I found out this weekend that the 13-year-old, who I already knew was an underage MySpace user (you're supposed to be 16), had set up the 8-year-old with a site. Yeah, I was a bit ticked, but it also made me think about how instinctive citizen journalism will be for their generation when they become adults.
The people driving citizen journalism today, for the most part, came of age well before the World Wide Web was a vehicle for news. While for some of us, it may be second-nature to publish our thoughts when we want and how we want, it doesn't come naturally for most adults in 2005.
For kids, it does.
And MySpace seems to be getting something right. It had 15.5 million unique visitors in May compared with 1 million in June 2004, according to Bambi Francisco's MarketWatch article (registration) on Friday.

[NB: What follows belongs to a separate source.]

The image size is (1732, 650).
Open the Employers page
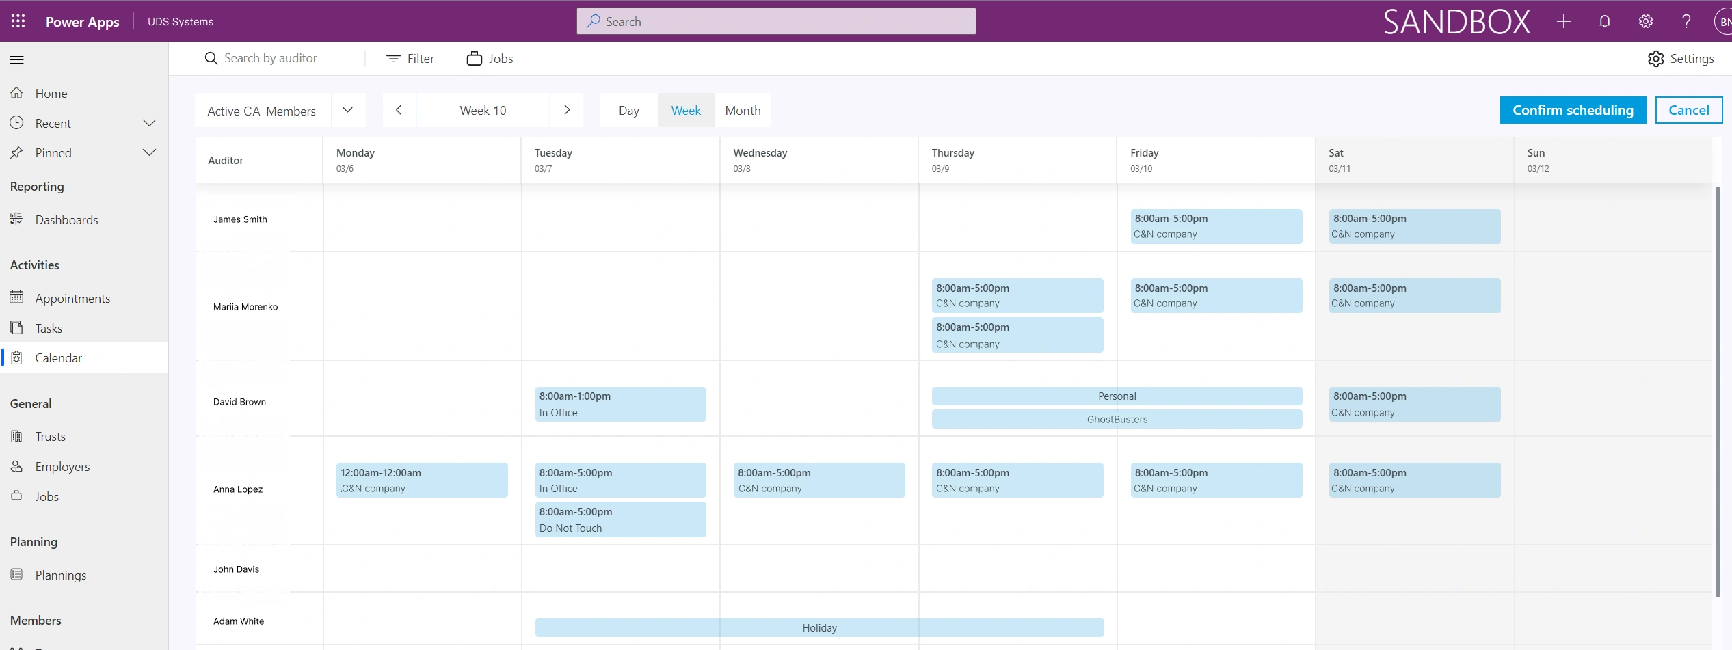(x=62, y=466)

From the Piper Jaffray Global Internet Summit last week, John Batelle describes "a really interesting and entertaining panel of teenagers who told us how they use media ... . All of them used MySpace, it was pretty much a clean sweep. None of them used anything else for social networking and the like."
The attraction comes from the ability not only to post to one's own MySpace site but to use the social networking aspects, which enable teens to interact on each other's sites.
When I was a teen, we used the telephone to get into each other's lives. Now teens are in each other's faces constantly via IM and networks like MySpace and Xanga. Fast forward 20 years and imagine them as adults who own homes and have kids. Imagine them taking the communication skills they're honing today and applying them to a fight over a local development proposal or a school board election. Not only will they have more sophisticated tools, but they'll be more likely to use them than today's adults would be.
All the more reason for us to teach kids not only how to do research online but also how to publish online. And to teach them why a MySpace might not be the best thing for an 8-year-old.